A common challenge with message-based systems is ensuring that state changes across multiple contracts are committed atomically. In CosmWasm, this is achieved by using a SavePoint mechanism:

  • Before executing a message from an external transaction, the system creates a SavePoint of the global data store and passes a subset to the first contract.
  • All messages returned from this contract are executed within the same sub-transaction.
  • If all messages succeed, the sub-transaction is committed. If any message fails (e.g., due to insufficient gas or a logical error), the system rolls back to the SavePoint.

This optimistic update approach allows developers to rely on rollback for error handling, ensuring that state transitions are either fully completed or not applied at all, thereby maintaining consistency.

Dynamically linking host modules

CosmWasm's locality and loose coupling mean that contracts can interact not only with other CosmWasm contracts but also with native modules in the Cosmos SDK or other blockchains. For instance, a contract can issue a SendMsg that the native x/bank module processes to move tokens.
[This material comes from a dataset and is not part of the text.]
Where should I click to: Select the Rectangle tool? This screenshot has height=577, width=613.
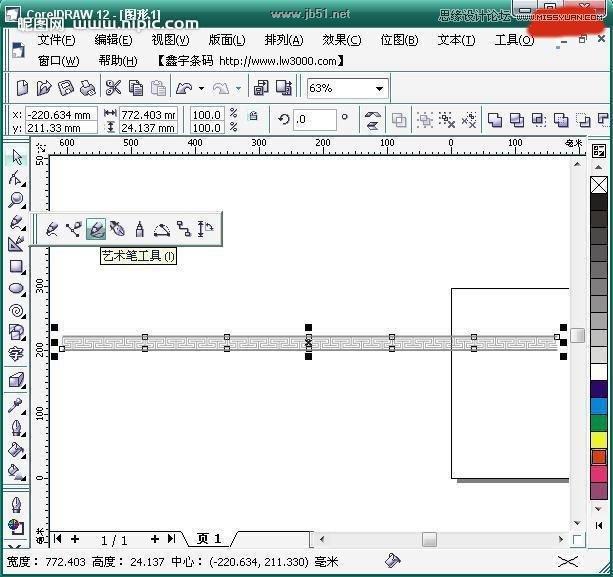[16, 267]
This dynamic linking capability is facilitated by the dispatcher, which routes messages to the appropriate modules based on addresses.

As standard interfaces for composability are established, developers can define clear, reusable interfaces for interacting with core modules and other contracts, making it easier to build complex, interoperable systems.

Inter blockchain messaging

CosmWasm's actor model, with its message-based communication, is naturally suited for cross-chain contract calls using the IBC protocol. However, when making cross-chain calls, the atomic execution guarantees provided by CosmWasm within a single chain do not apply. Instead, contracts must manage intermediate states until the result of the IBC call is known.

For example, to transfer tokens from Chain A to Chain B:

  • Contract A reduces the sender's token balance and creates an escrow linked to the IBC message ID.
  • Contract A then commits its state and initiates an IBC transaction to Chain B.
  • If the IBC transfer fails, the transaction is rolled back, and the original state is restored.

Upon receiving a success or error/timeout message from the IBC handler:

  • If successful, the escrowed tokens are moved to an account representing "Chain B".
  • If the IBC transfer fails, the escrow is canceled, and the tokens are returned to the sender.

This approach ensures that cross-chain operations are secure and reliable, even when operating in a distributed, multi-chain environment.